Malgrado le note e gli inviti scritti, Silvio Berlusconi fatica ad arginare tanto dinamismo. Al punto che ieri ha pronunciato un salomonico «vai avanti» sia a Denis Verdini che al ministro Gelmini, ideatrice, insieme alla collega Carfagna, del neo-correntone battezzato "LiberaMente". Proprio dal palco siciliano di "LiberaMente" ieri l'altro è arrivata per bocca di Miccichè la richiesta a Verdini di farsi da parte, immediatamente sottoscritta da Italo Bocchino.
La guerra ormai è aperta e frontale e, per qualcuno, si intreccia con quella della pattuglia finiana. Da un lato le ministre Gelmini, Carfagna e Prestigiacomo. Dall'altro un'altra coppia di peso composta da Santanchè e Brambilla. Proprio quest'ultima ieri sera è andata da Berlusconi ad Arcore e ne è uscita rassicurata: «Verdini resterà al suo posto». Più o meno ciò che si è sentito dire lo stesso Verdini, che ieri ha parlato al telefono con Berlusconi un paio di volte. Faide interne, si dirà, se non fosse che in una guerra tutta la femminile sono schierate dall'altra parte della barricata alti membri del governo come la Brambilla e la Santanchè che, secondo alcuni, avrebbe perso anche l'appoggio dell'amico e consigliere degli ultimi anni, Luigi Bisignani, passato a sostenere la Gelmini. «Non posso concludere la legislatura passando per il ministro dei tagli alla scuola, devo pure far qualcosa», aveva sostenuto la Gelmini di recente spiegando il suo impegno in "LiberaMente".

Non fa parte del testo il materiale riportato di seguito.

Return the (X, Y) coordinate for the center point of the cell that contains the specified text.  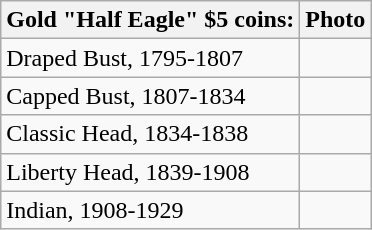
Draped Bust, 1795-1807 (150, 58)
Indian, 1908-1929 (150, 210)
Liberty Head, 1839-1908 (150, 172)
Classic Head, 1834-1838 (150, 134)
Capped Bust, 1807-1834 (150, 96)
Photo (336, 20)
Gold "Half Eagle" $5 coins: (150, 20)
Capture the cell that displays the provided text and extract its (x, y) central coordinate. 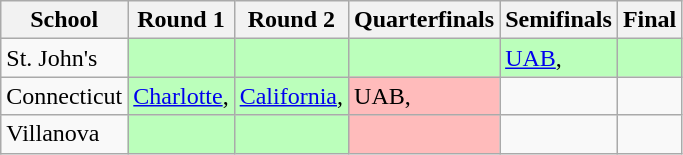
Round 2 (291, 20)
Quarterfinals (424, 20)
Semifinals (559, 20)
Round 1 (181, 20)
School (64, 20)
California, (291, 96)
Villanova (64, 134)
Connecticut (64, 96)
Final (649, 20)
Charlotte, (181, 96)
St. John's (64, 58)
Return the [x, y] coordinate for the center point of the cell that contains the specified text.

Comunque sia la Santanchè e la Brambilla poco sopportano il protagonismo della Carfagna e della Gelmini che, odiate, ricambiano e respingono anche l'accusa di essere la quinta colonna dei finiani. Senza contare però che la potentissima ministra alle Pari Opportunità gode, oltre che dell'ottimo rapporto con il Cavaliere, anche di un'intesa a prova di bomba con il finiano Italo Bocchino e questo insospettisce tutto l'agguerritissimo blocco anti-Fini che ancora ricorda come un mesetto fa la coppia Carfagna-Bocchino attaccò Verdini al momento dell'approvazione del bilancio del partito che, a detta della Carfagna avrebbe provveduto a finanziare la campagna elettorale di «una sola candidata del mio collegio». Il nome dell'eurodeputata Matera, non uscì mai dalla bocca della Carfagna che in quell'occasione trovò modo di scagliarsi anche contro Verdini per la composizione della giunta regionale campana. «Tu e Cosentino avete fatto fuori tutti gli uomini di Italo in Campania. Se vuoi la guerra ci divertiamo», è stata la secca e per qualcuno «profetica», affermazione della Carfagna che ora chiede la testa di Cosentino.
Berlusconi, da navigato «old-boy», è costretto a tenersi in un difficile equilibrio in correnti che somigliano a ginecei, anche perchè il nulla osta dato a "LiberaMente" aveva secondo qualcuno uno scopo preciso: ridimensionare il ruolo di Gasparri e La Russa, quest'ultimo da sempre molto vicino alla Santanchè.